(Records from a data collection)
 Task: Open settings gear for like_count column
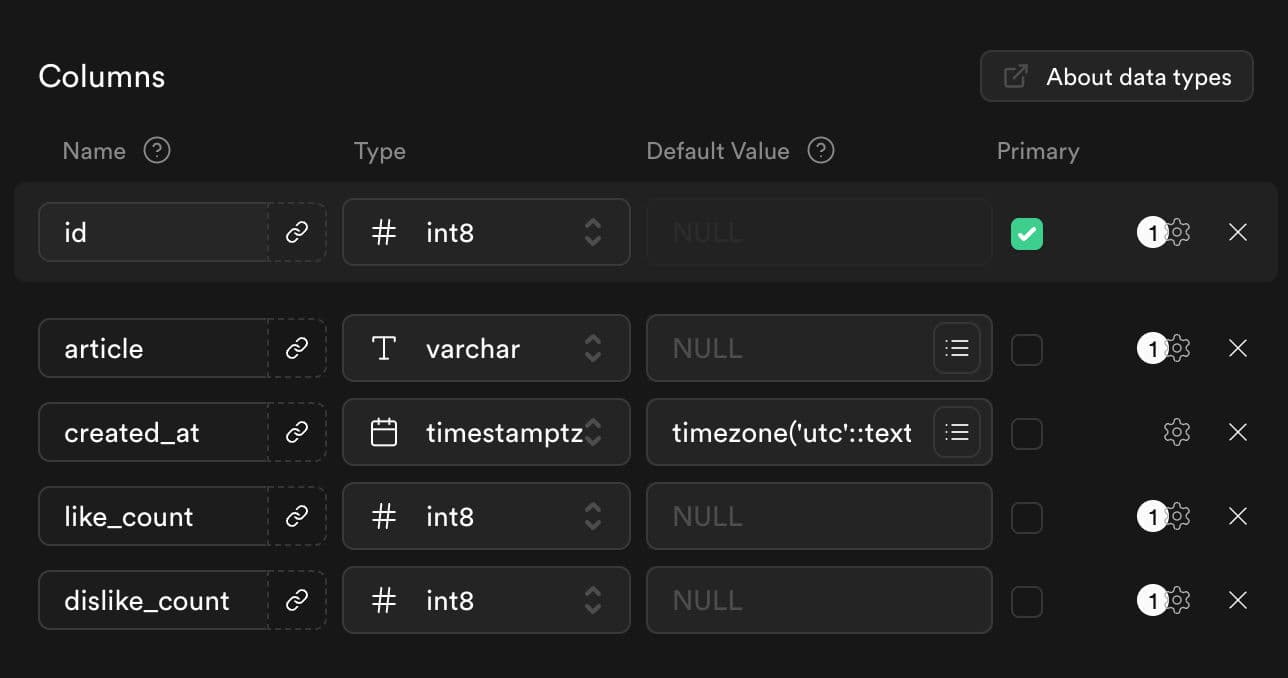click(1178, 516)
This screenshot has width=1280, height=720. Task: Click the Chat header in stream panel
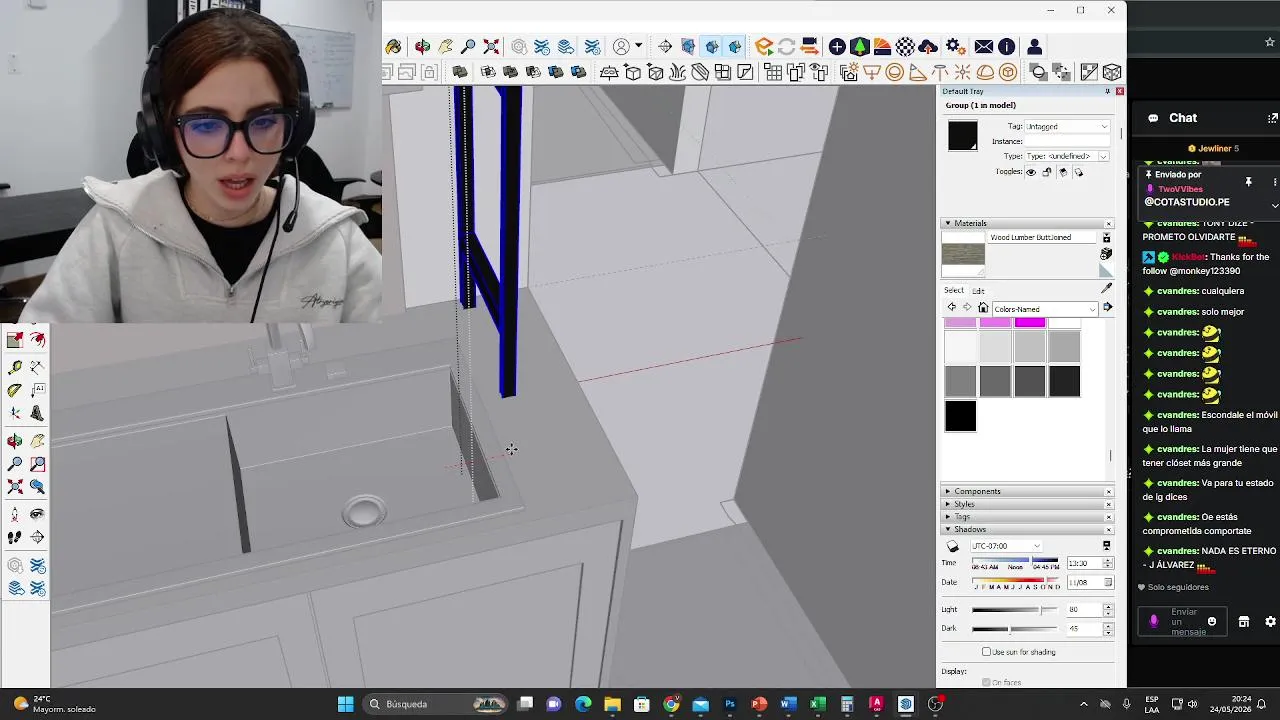[1183, 118]
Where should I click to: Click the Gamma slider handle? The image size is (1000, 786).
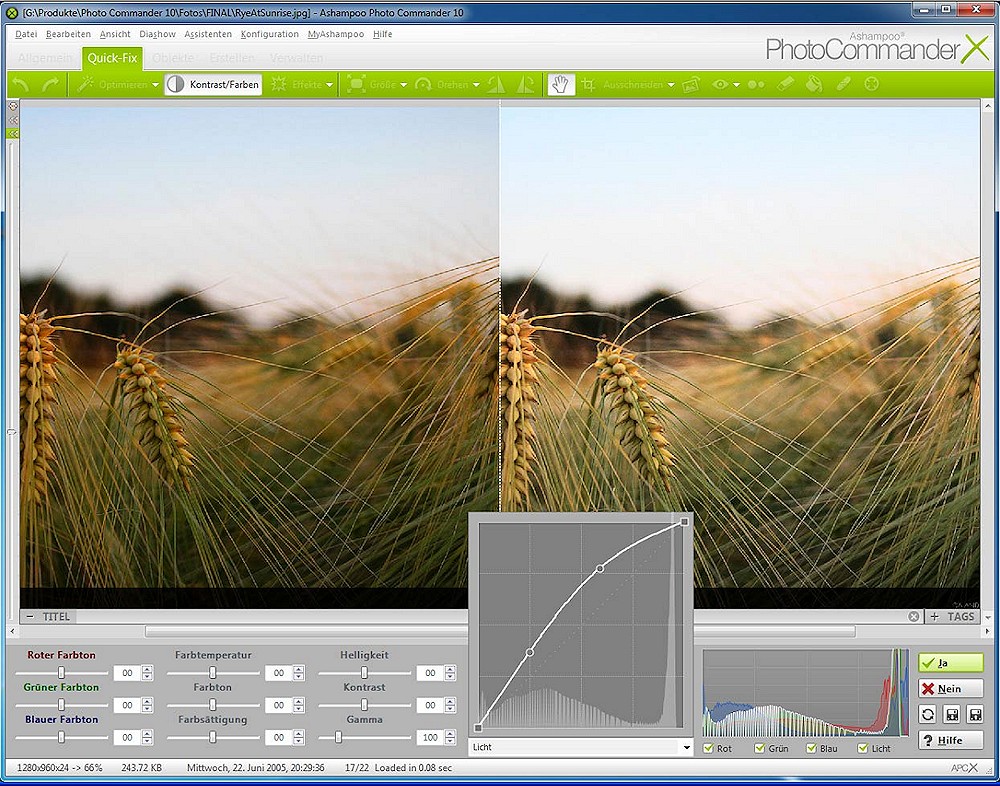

#### [ACTION ITEM]
Without the pictures, write out every line above exactly as it appears.

#### [EXERCISE RESULT]
 Task: Open settings gear for like_count column
click(1178, 516)
This screenshot has width=1280, height=720. Task: Click the Chat header in stream panel
[1183, 118]
Where should I click to: Click the Gamma slider handle? The image size is (1000, 786).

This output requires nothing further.